Senior Site Reliability Engineer

Engineering · Full-time · Remote · Remote possible

Job description

🌎 About Us At TeamSnap, we believe when the world connects through sports; the world becomes better. TeamSnap is a sports and communication platform dedicated to taking the work out of play in youth sports. We also believe our jobs should excite us, our teammates should support us and our bosses should inspire us. We empower our people to bring big ideas and tiny egos, landing us on Outside Magazine’s list of “Best Places to Work" and Built In’s “100 Best Remote-First Places to Work."

TeamSnap is seeking a Senior Site Reliability Engineer to join our remote infrastructure team. This person will play a pivotal role in ensuring a seamless experience for both our developers and users. By driving improvements in the development lifecycle, automating tasks, and taking our development tools to the next level with AI, you'll be the backbone of our product initiatives.

As a key member of our engineering team, you will architect and build scalable, highly available systems alongside our infrastructure team that serve millions of daily users and some of the largest youth and amateur sports organizations in the world. We value collaboration and regularly participate in pair sessions and virtual team swarms to stay connected and improve the team and company.

What You'll Do:

  • You'll build scalable, reliable systems using cutting-edge technologies like Kubernetes, Docker, Terraform and public cloud platforms, ensuring our applications reach a global audience.
  • Collaborating across teams, you'll identify pain points in the development lifecycle and build tools to improve efficiency and reliability.
  • You'll also be on the front lines during incidents, working closely with engineers across the company to quickly resolve issues and strengthen our infrastructure.
  • You'll be a champion for system reliability, continuously optimizing performance, monitoring systems, and leading incident response efforts. By proactively addressing issues and exploring innovative solutions.
  • You'll ensure the smooth operation and resilience of our platform, providing an exceptional user experience.

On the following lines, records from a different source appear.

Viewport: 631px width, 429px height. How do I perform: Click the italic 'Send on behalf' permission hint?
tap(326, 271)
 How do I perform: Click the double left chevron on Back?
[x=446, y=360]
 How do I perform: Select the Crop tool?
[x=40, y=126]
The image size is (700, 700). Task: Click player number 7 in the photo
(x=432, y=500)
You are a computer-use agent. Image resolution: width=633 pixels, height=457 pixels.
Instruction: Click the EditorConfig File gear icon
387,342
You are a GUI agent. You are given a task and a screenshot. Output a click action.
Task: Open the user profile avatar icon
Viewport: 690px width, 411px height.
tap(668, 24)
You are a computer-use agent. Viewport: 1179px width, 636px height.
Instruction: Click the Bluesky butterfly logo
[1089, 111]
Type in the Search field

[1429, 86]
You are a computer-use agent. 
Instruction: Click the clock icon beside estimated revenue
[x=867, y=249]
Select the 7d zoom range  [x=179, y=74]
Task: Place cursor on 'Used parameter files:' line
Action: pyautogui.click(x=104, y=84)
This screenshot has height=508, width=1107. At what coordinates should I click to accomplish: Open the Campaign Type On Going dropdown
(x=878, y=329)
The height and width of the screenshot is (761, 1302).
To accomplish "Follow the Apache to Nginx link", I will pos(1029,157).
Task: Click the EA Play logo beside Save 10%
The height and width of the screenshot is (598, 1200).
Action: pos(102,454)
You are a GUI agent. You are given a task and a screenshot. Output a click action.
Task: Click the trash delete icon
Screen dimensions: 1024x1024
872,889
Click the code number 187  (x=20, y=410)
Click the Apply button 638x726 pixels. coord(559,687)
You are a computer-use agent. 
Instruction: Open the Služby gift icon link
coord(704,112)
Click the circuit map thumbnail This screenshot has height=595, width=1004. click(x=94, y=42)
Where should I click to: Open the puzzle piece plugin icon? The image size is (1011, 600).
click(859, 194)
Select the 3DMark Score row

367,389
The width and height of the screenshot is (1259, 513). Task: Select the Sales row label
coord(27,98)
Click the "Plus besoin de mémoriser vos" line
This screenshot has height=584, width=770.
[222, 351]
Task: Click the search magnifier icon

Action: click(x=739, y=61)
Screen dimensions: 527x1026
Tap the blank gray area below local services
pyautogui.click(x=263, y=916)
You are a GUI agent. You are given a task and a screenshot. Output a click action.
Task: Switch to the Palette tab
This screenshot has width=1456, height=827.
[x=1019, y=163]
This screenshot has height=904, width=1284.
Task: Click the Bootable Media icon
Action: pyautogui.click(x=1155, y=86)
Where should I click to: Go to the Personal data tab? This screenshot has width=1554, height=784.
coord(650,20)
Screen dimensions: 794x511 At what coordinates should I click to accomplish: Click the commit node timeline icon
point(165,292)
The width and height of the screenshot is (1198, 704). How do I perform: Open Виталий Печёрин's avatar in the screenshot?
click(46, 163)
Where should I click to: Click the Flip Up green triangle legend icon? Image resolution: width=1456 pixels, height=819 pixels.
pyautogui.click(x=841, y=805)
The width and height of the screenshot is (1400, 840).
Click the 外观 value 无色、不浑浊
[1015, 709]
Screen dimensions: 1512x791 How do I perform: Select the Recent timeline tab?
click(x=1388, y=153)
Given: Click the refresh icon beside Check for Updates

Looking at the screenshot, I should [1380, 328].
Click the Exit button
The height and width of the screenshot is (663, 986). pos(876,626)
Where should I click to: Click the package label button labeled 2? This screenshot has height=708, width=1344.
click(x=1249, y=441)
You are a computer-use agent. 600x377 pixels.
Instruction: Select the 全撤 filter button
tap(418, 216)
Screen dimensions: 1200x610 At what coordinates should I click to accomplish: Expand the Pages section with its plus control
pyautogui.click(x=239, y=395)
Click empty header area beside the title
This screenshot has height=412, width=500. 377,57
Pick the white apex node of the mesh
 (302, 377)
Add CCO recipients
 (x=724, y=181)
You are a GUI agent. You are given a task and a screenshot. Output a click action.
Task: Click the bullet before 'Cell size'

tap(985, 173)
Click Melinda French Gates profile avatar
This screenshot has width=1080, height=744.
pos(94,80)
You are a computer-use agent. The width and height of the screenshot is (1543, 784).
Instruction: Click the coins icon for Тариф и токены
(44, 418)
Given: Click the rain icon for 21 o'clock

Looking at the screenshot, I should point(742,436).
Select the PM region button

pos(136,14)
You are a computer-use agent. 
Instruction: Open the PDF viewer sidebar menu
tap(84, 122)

What Will Set You Up for Success:

  • 5+ years of SRE or equivalent experience: Demonstrated success building and maintaining large-scale production systems.
  • Experience with Kubernetes, Docker, cloud platforms (ideally GCP), and IaC tools like Terraform, and a proven ability to monitor, scale, debug and harden web services and APIs.
  • Strong analytical and communication skills, with experience working with product engineers and participating in on-call rotations.
  • Proficiency in at least one of our core languages (GO, Elixir, Typescript) to automate and improve operational efficiency.
  • Experience guiding and mentoring junior engineers to grow their skills and knowledge.

Bonus Points:

  • Experience defining and implementing SLOs.
  • Advanced knowledge of monitoring, logging, and tracing tools (e.g., Prometheus, Grafana, ELK stack).
  • Expertise in GCP, AWS or Azure (especially in areas relevant to observability).
  • Interest in applying generative AI to SRE practices.